[Records provided — start]

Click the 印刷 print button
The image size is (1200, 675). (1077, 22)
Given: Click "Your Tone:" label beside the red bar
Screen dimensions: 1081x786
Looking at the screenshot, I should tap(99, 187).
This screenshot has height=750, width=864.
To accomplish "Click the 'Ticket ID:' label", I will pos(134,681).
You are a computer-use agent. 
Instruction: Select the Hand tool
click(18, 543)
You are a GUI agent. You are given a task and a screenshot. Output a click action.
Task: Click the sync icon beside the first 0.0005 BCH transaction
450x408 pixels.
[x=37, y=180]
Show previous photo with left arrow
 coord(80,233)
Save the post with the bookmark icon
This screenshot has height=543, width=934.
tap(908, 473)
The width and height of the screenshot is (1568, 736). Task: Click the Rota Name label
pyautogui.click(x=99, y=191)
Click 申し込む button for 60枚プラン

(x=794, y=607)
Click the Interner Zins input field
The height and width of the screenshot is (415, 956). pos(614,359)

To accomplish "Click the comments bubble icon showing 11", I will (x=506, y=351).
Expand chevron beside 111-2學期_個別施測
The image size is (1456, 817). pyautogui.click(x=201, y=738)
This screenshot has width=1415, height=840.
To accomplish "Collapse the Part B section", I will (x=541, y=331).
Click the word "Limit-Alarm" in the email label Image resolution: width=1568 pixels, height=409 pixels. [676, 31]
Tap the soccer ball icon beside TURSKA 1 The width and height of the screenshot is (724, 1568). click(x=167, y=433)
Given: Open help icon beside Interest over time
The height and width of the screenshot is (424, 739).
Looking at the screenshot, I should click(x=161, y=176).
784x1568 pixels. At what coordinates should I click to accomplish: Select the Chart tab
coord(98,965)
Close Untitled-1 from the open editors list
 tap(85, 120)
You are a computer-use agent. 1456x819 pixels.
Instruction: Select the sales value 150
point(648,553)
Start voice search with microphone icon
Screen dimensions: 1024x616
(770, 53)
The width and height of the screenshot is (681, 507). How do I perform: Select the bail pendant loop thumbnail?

[Records provided — finish]

What you need to do: All lines from the one that contains "Screen dimensions: 1024x616" to the last line above must be given again exactly, with both included and nothing added.

Reply to the task:
Screen dimensions: 1024x616
(770, 53)
The width and height of the screenshot is (681, 507). How do I perform: Select the bail pendant loop thumbnail?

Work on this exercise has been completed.